This code base is related to the paper "How Cross-Encoders Model Relevance in Information Retrieval?" by Mathias Vast, Basile Van Cooten, Laure Soulier & Benjamin Piwowarski.
At the moment, it contains all the code necessary to reproduce the experiments of the paper, i.e.:
- The Neuron Integrated Gradients (Sections 4 and 5)
- The ablation study (Section 5)
- The Information Bottleneck approach (Section 5)
- The attention patterns analysis (Section 6)
- The Linear Discriminant Analysis (Section 7)
You can use the pyproject.toml file after cloning the repo locally to set up the environment.
This code base rely on experimaestro to manage the experimental plan. Each technique has its own experimental plan and configuration file that needs to be combined to run properly.

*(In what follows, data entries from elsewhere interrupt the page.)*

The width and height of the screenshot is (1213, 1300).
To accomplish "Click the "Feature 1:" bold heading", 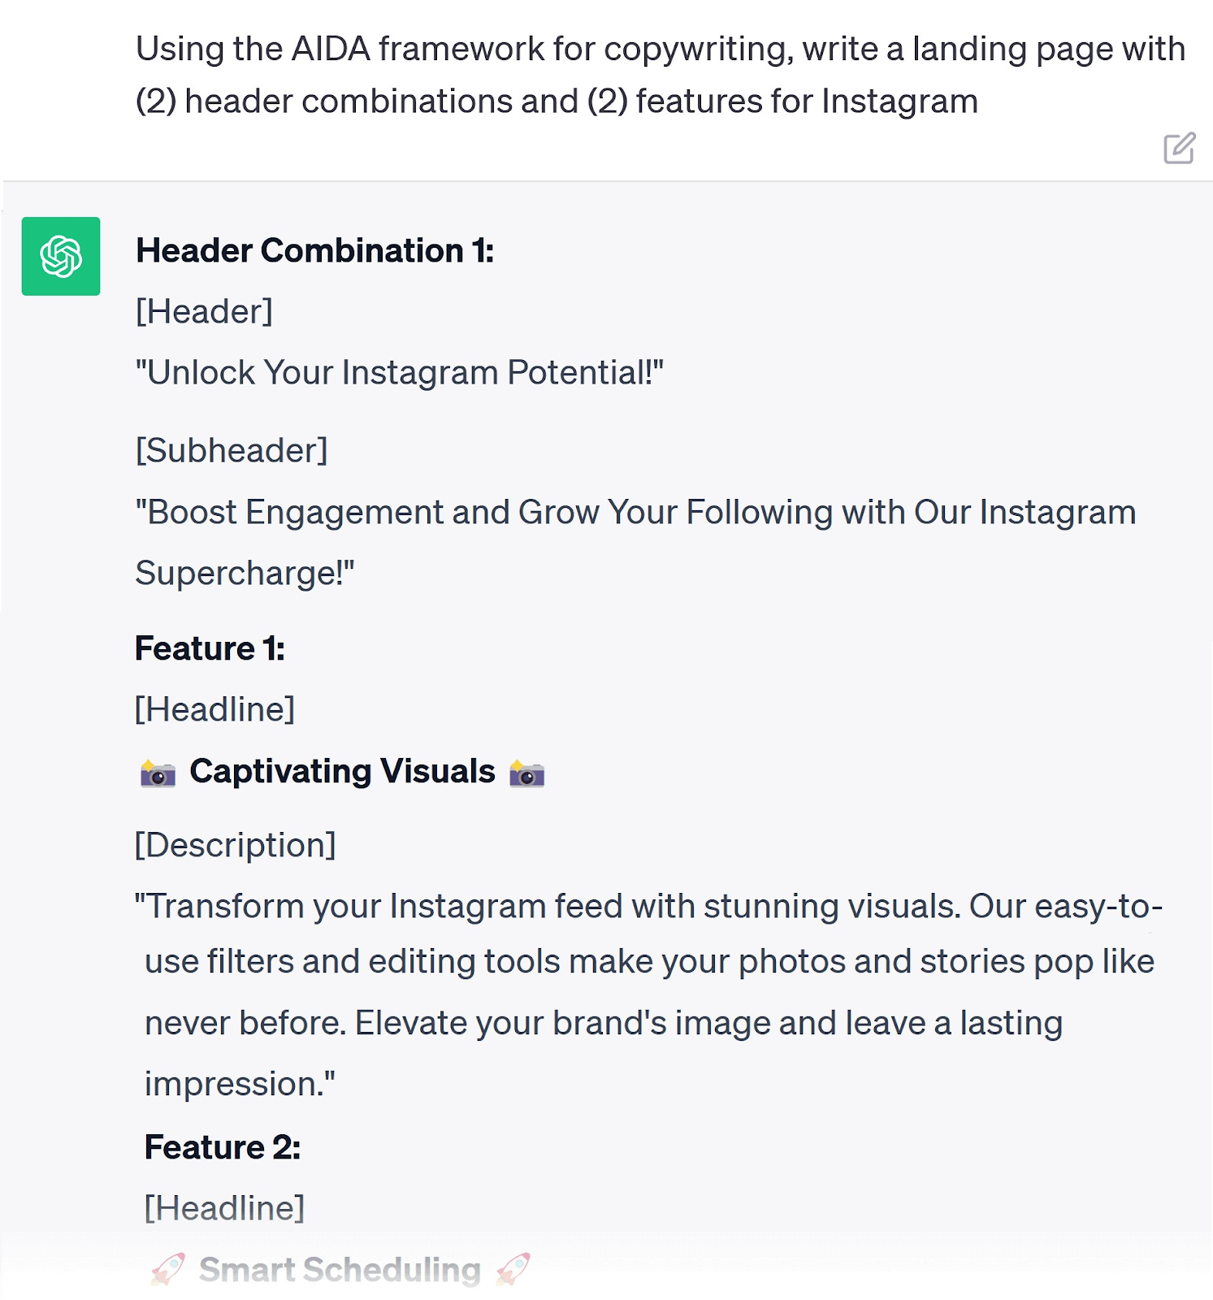I will (x=210, y=648).
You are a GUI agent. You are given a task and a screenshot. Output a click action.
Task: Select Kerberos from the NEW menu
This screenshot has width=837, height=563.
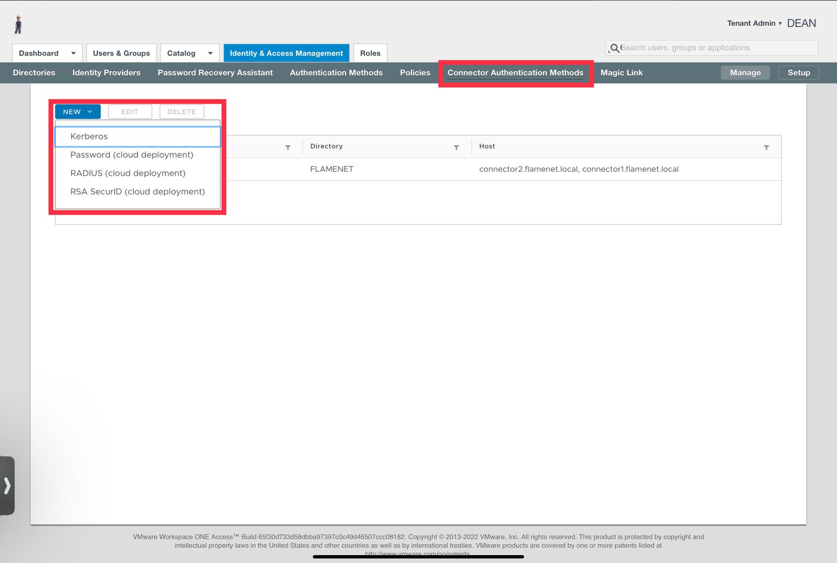(89, 136)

A command example looks like:
experimaestro run-experiment --workdir /path/to/xps_folder_storage/ --file /path/to/technique_main_script.py /path/to/technique_config.yaml --run-mode DRY_RUN (for actually launching the scripts, remove the --run-mode argument).
All the configuration files present in the repository are for MiniLM-v2 (cross-encoder/ms-marco-MiniLM-L12-v2). To switch to MonoBERT (though some experiments may require adapted requirements), just set the ranker_id to castorini/monobert-large-msmarco (castorini/monobert-large-msmarco).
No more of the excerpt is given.